# Game #26: Phoenix Suns (12-13) @ Oklahoma City Thunder (19-8) - 12/19



## Dissonance (Jul 21, 2004)

* When: Sunday, 7PMEST/6PMMT/5PMPST
Where: Ford Center - Oklahoma City, OK 
TV: Local or by illegal method*
*Previous Game: L 91-106 @ Dallas Mavericks*












* Oklahoma City Thunder (19-8)

Starters: 





































PG Russell Westbrook | SG Thabo Sefolosha | SF Kevin Durant | PF Jeff Green | C Serge Ibaka* 















*Phoenix Suns (11-12) 

Starters: 





































PG Steve Nash | SG Jared Dudley| SF Grant Hill | PF Channing Frye | C Robin Lopez* 




*_Victory Advisory_*








*Suns have been placed on.....OHS***!*​


----------



## Dissonance (Jul 21, 2004)

85-82 OKC start of the 4th. Suns naturally blew a 13 pt lead.


----------



## HB (May 1, 2004)

When do the new guys play? Dragic has played pretty poorly tonight.


----------



## Dissonance (Jul 21, 2004)

After couple of FTs from Hill

Dragic steal and layup. 

Dragic forces another turnover.


----------



## Dissonance (Jul 21, 2004)

90-89 Suns 8:46 left.


----------



## Dissonance (Jul 21, 2004)

HB said:


> When do the new guys play? Dragic has played pretty poorly tonight.


Apparently against Miami this Thursday. Unless that's changed.

He's seemingly played better since you said that . Just started watching this qrter. Didn't realize it was on NBATV.


----------



## HB (May 1, 2004)

Well you guys know I'll be posting more in here now and no I won't be saying 'we' lol. With that said, I actually like how this team plays. A bunch of scrappy guys on there and Steve's back in now. Everything will be alright.


----------



## Dissonance (Jul 21, 2004)

I've become more intrigued at the thought of VC on them. It'll be interesting, that's for sure. 

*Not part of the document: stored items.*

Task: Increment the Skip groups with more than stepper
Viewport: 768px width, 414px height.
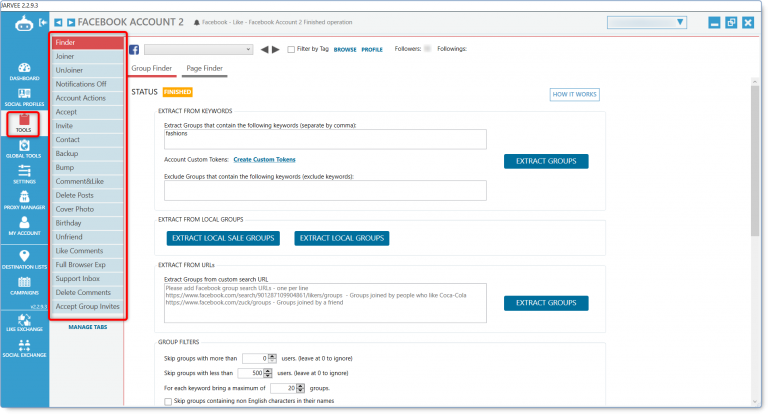Action: click(272, 355)
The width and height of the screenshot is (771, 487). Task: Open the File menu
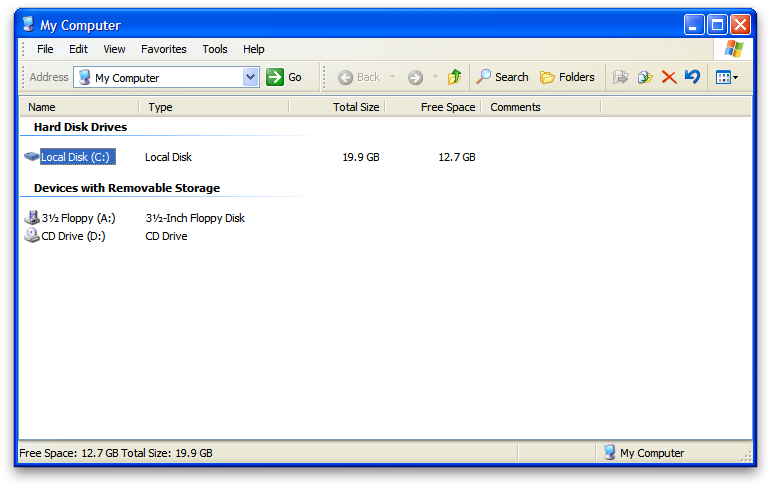pyautogui.click(x=45, y=49)
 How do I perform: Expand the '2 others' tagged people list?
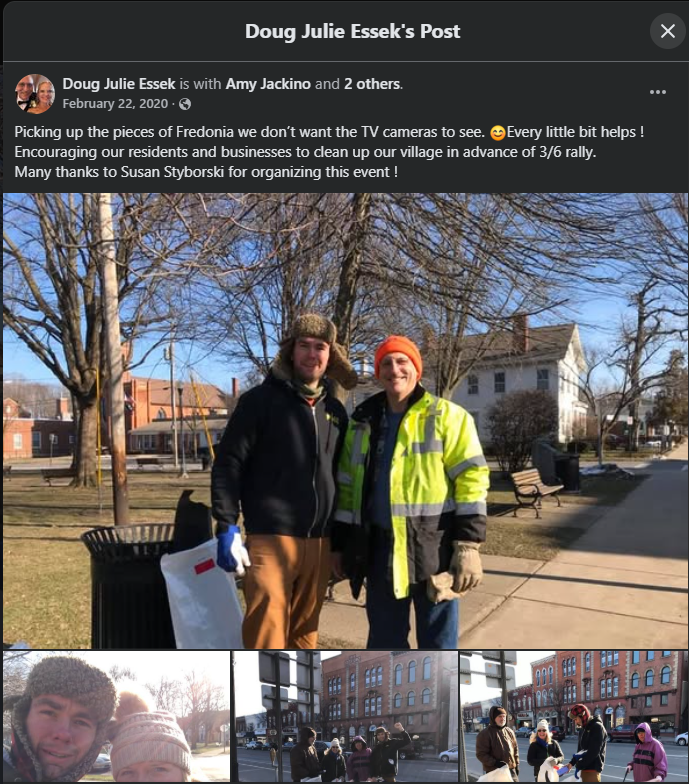[x=372, y=84]

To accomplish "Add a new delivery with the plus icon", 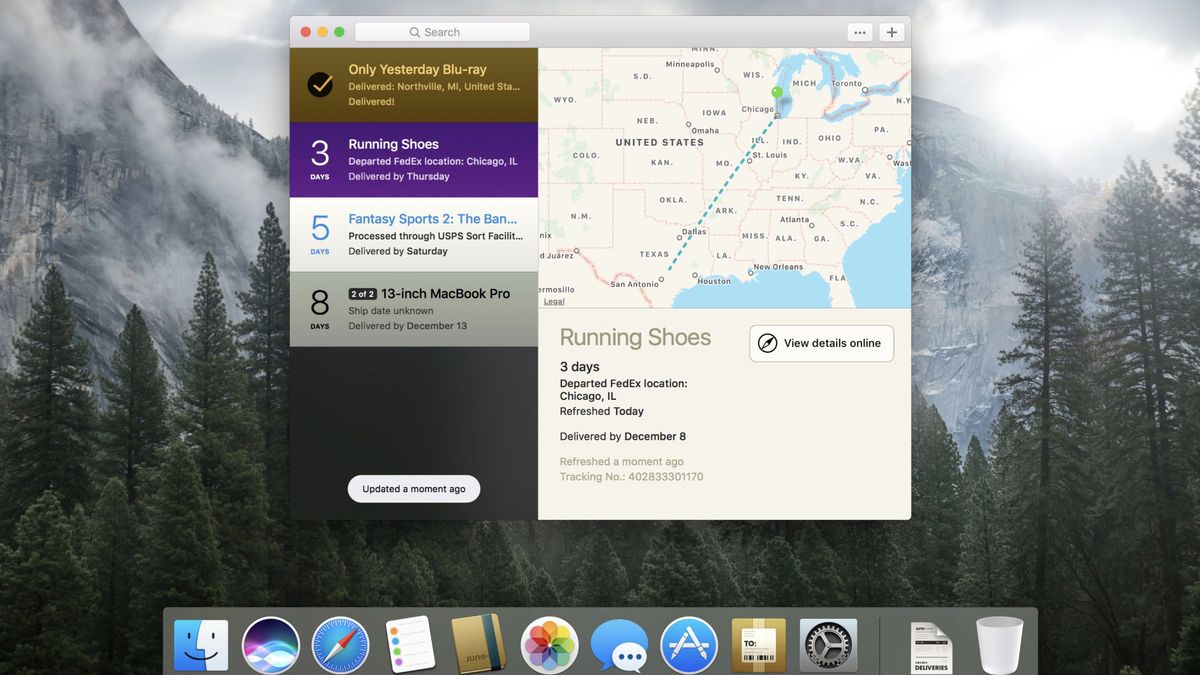I will tap(891, 31).
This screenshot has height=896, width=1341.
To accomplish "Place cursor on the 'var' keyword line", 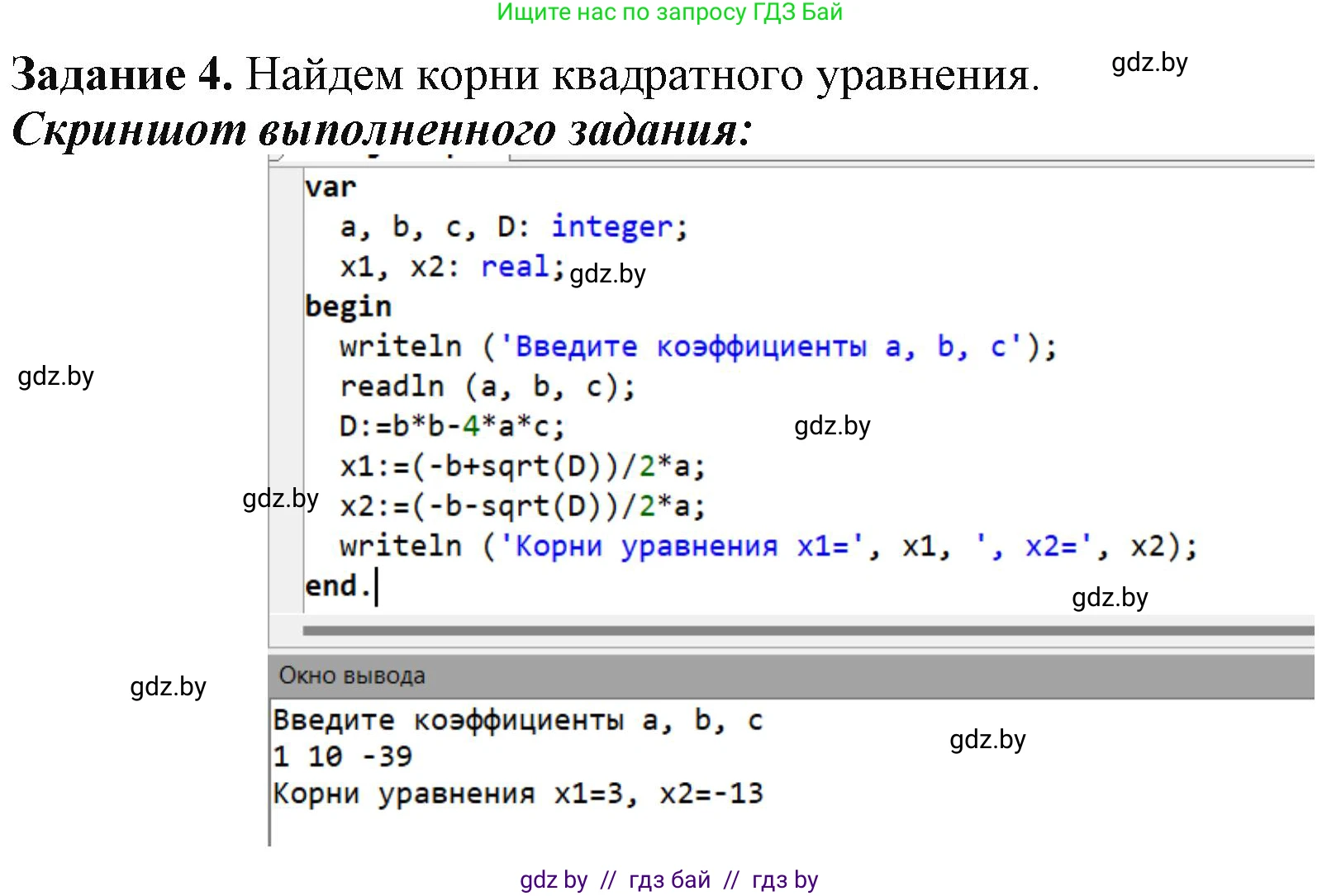I will coord(330,187).
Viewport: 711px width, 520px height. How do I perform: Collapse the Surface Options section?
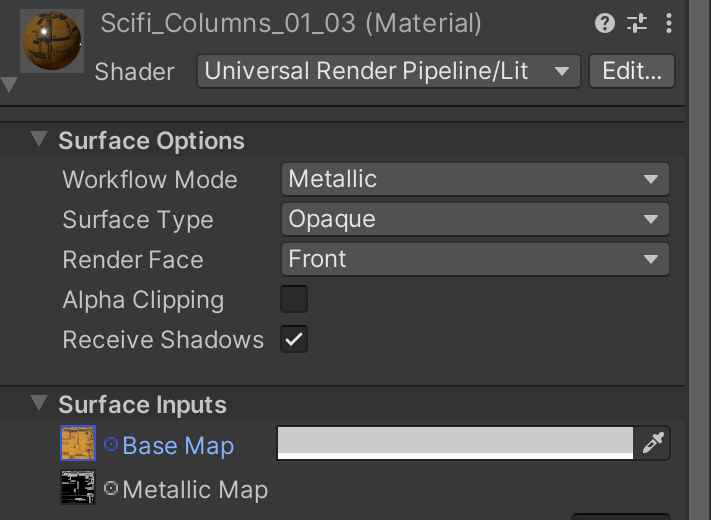[x=39, y=140]
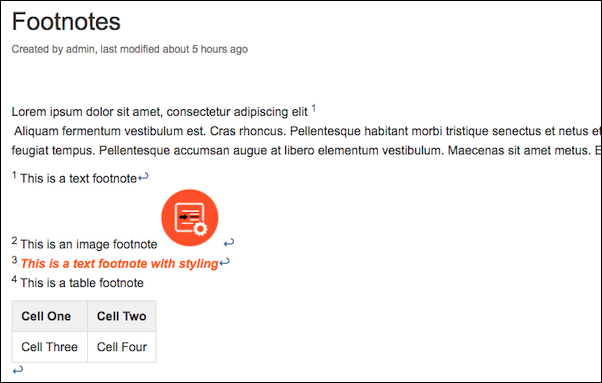Click 'This is an image footnote' text

pos(89,244)
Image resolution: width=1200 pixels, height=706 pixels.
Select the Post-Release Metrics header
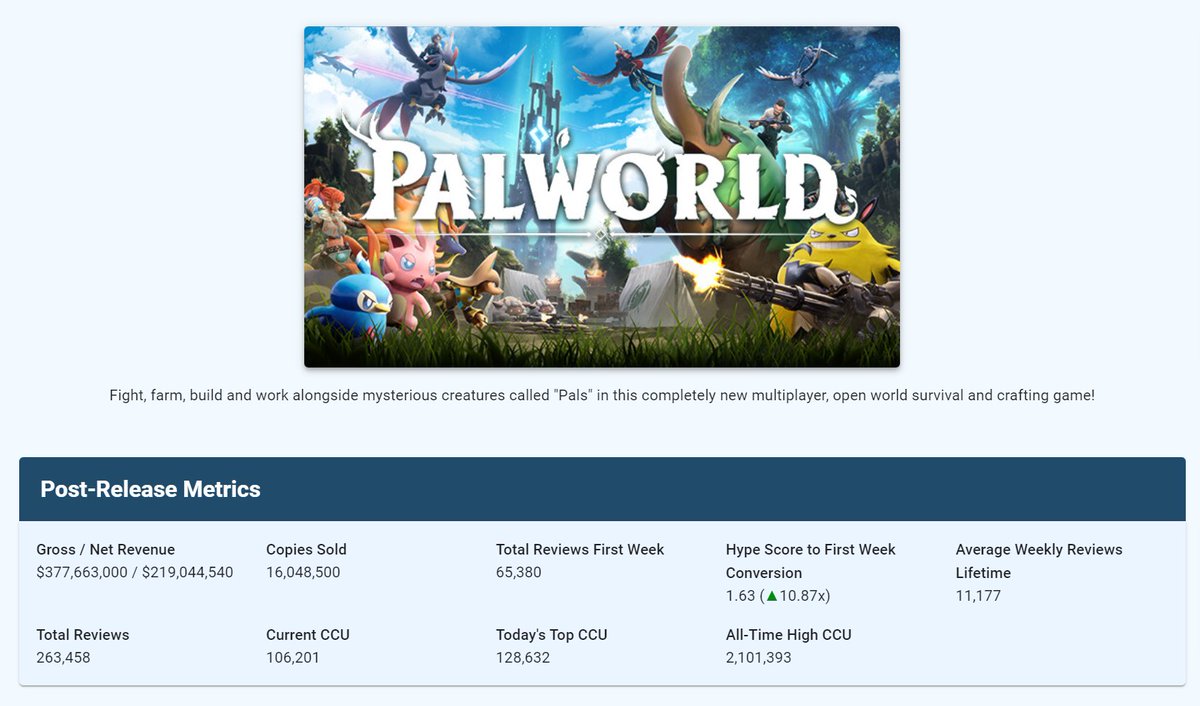pyautogui.click(x=149, y=489)

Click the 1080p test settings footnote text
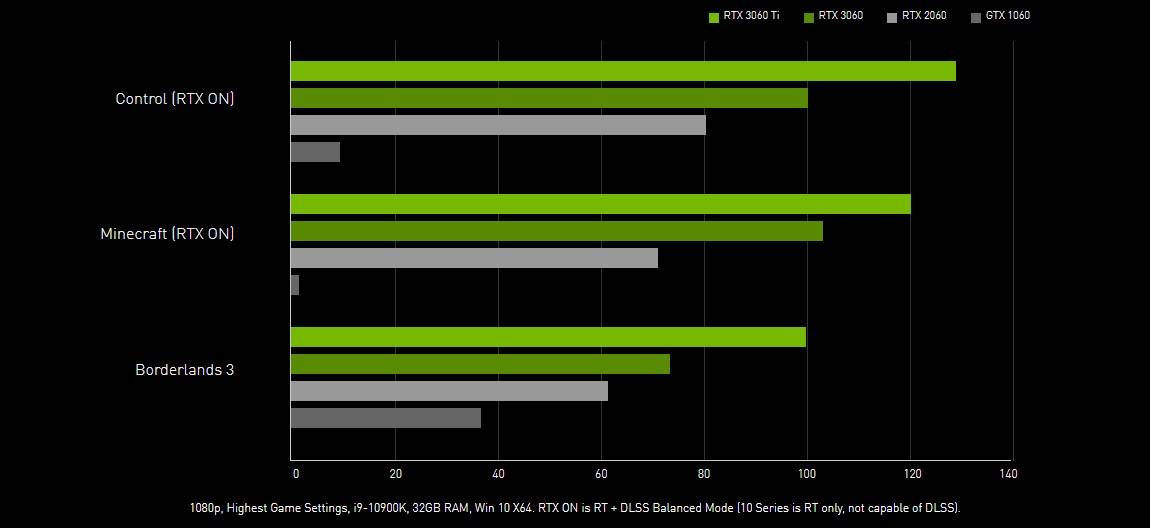point(574,508)

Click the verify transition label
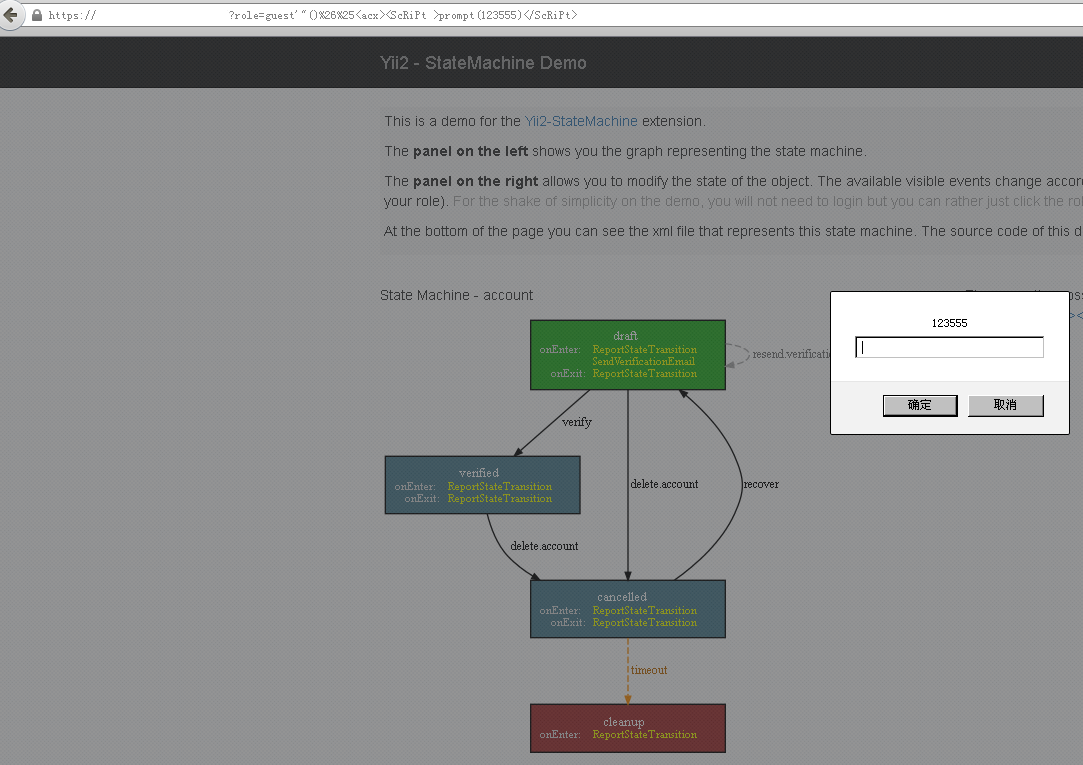(576, 422)
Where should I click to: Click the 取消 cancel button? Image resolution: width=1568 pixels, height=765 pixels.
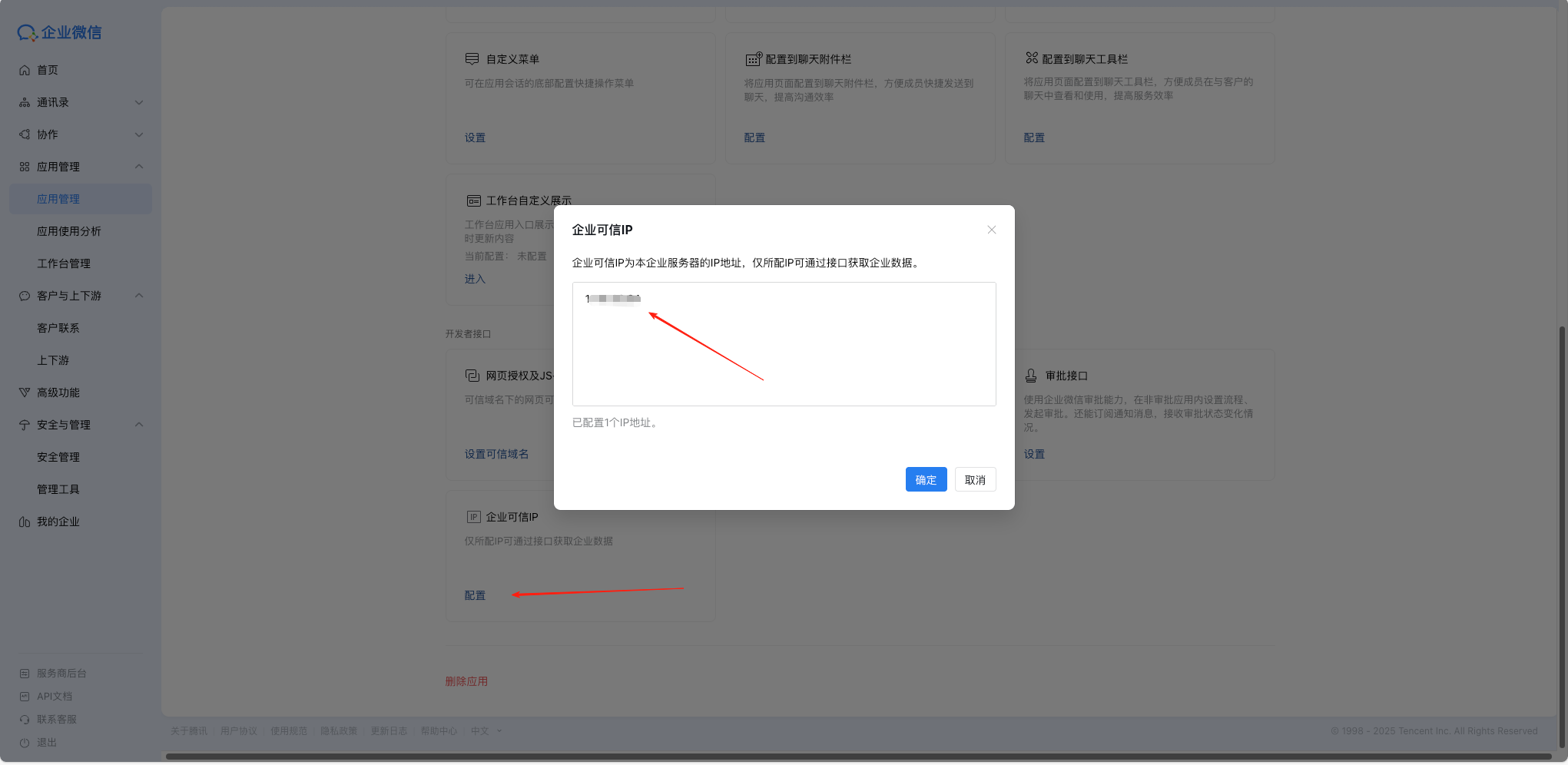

This team needs to find a legit PF though.


----------



## Dissonance (Jul 21, 2004)

Hill!

108-103, Suns 1:43 left.


----------



## Hyperion (Dec 5, 2006)

The refs are doing everything they can to give the game to OKC.


----------



## Dissonance (Jul 21, 2004)

J-Chill with strip on KD.


Dragic cuts and gets fouled.


----------



## Dissonance (Jul 21, 2004)

Awful shot by Frye. 

110-107, Suns 9.6 left.


----------



## Hyperion (Dec 5, 2006)

Good foul! Don't let them shoot a 3pt shot to tie!


----------



## HB (May 1, 2004)

An impressive win considering they were shorthanded tonight


----------



## Dissonance (Jul 21, 2004)

Man, with our luck with buzzer beaters, thought that was going in.


*Suns 113, Thunder 110*


Hill 30 pts (9-17), 11 rebs


Nash 20 pts (7-9), 10 assists


----------



## MeirToTheWise (Nov 9, 2005)

HB said:


> Well you guys know I'll be posting more in here now and no I won't be saying 'we' lol. With that said, I actually like how this team plays. A bunch of scrappy guys on there and Steve's back in now. Everything will be alright.


Welcome to the sunniest part of the forum ^_^

Anyways... Wow, Hill sure turned back the clock in this game. ESPN was saying it was a possibility they might make it for tomorrow's game. Tomorrow's going to be ridiculously tough to win if the new players don't arrive.


----------